The second part of this project will begin in the first week of February when I start running an 8 week workshop series at Emerald Community House project. Hopefully around 5 people will sign up to participate, registrations are only opening now. The workshops are less me teaching how to make stuff (as I’m just learning) and more an opportunity/reason to get together and be crafty around a subject with an exhibition outcome. We will be working on individual, smaller sized wall hangings that will be exhibited as part of this year’s PAVE festival – a local art festival held in Emerald. The theme for this work will once again be resilience as that is the issue that Emerald Community House has identified as being of particular importance and it is also an area that I have some experitice in which is part of the reason I’m there in the first place.

These two different approaches (residency v. workshops) to working with a community around a specific theme are the beginnings of my practical/practice led PhD research. Essentially I am experimenting with different ways of engaging and interacting with community in order to explore what the practice of cloth-art can reveal about a specific site. What does the unique logic of this practice reveal about a community? what can be learned through this type of engagement? What is generated as a result of these experiences? How does engaging with community impact my practice? These are just some of the questions I am interested in unpacking as I go forward and do this type of work in different communities and contexts.

DATA FOR REVIEW:
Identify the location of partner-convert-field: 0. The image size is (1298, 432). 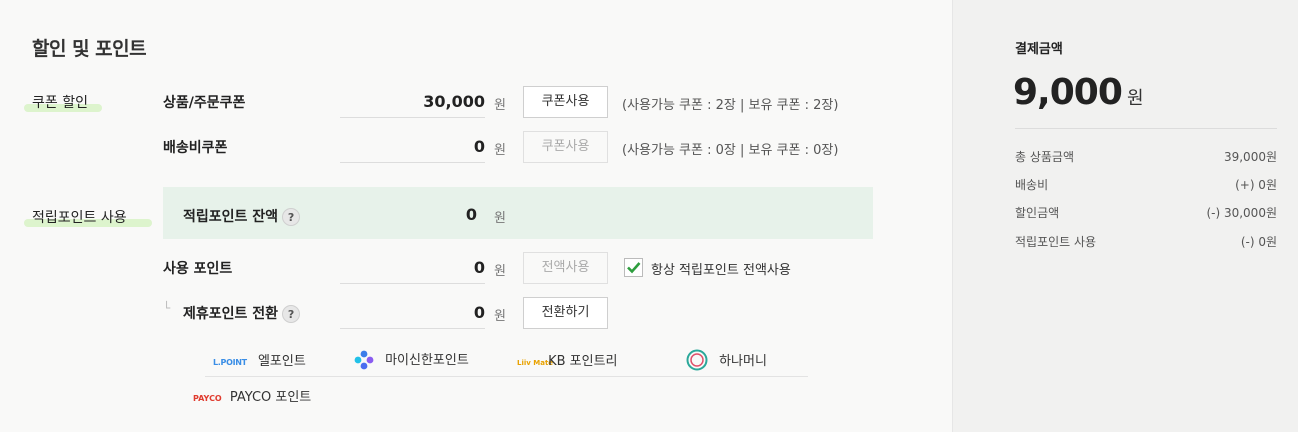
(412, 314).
==
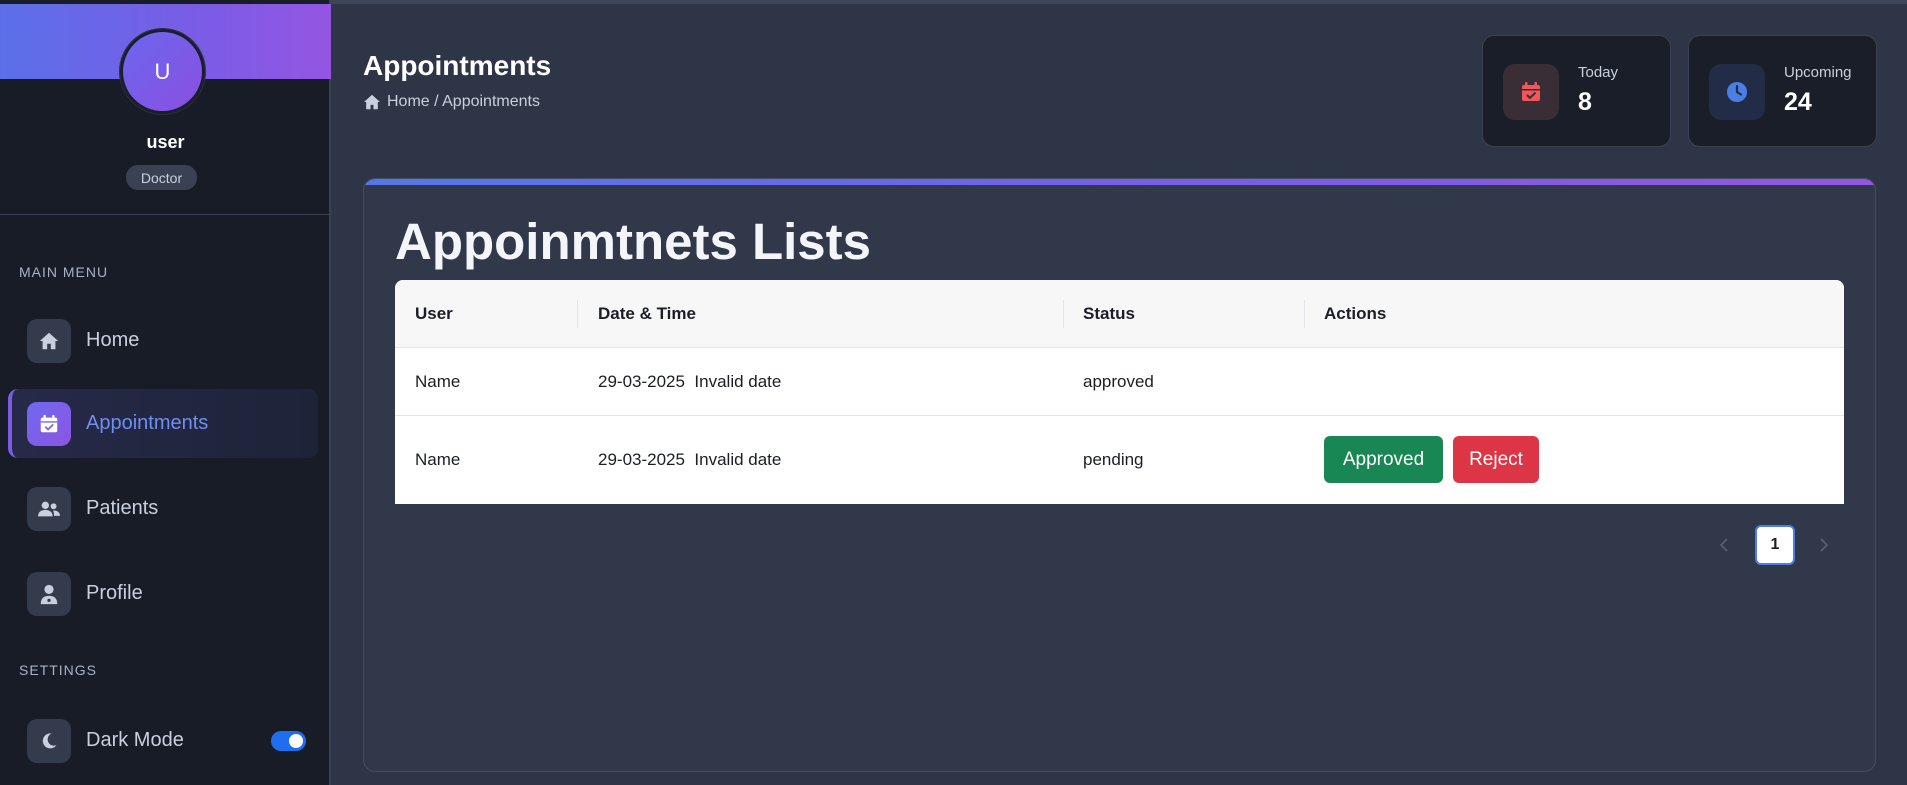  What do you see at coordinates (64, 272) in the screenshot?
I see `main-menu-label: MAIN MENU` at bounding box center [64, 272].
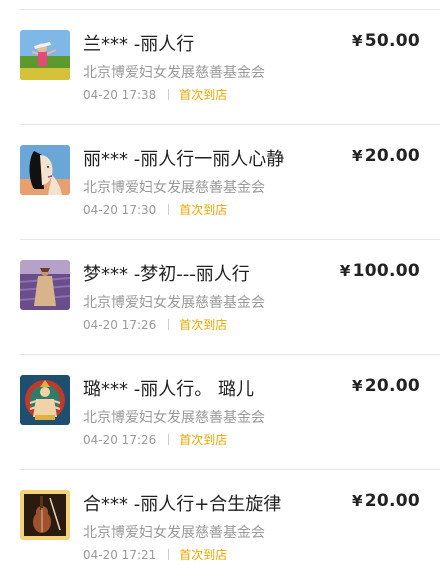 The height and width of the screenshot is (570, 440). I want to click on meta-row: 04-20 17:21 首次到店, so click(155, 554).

WHAT NEEDS TO BE DONE: According to the passage about the cloth-art workshops, at which local art festival will the wall hangings be exhibited?

RESPONSE: The PAVE festival, held in Emerald.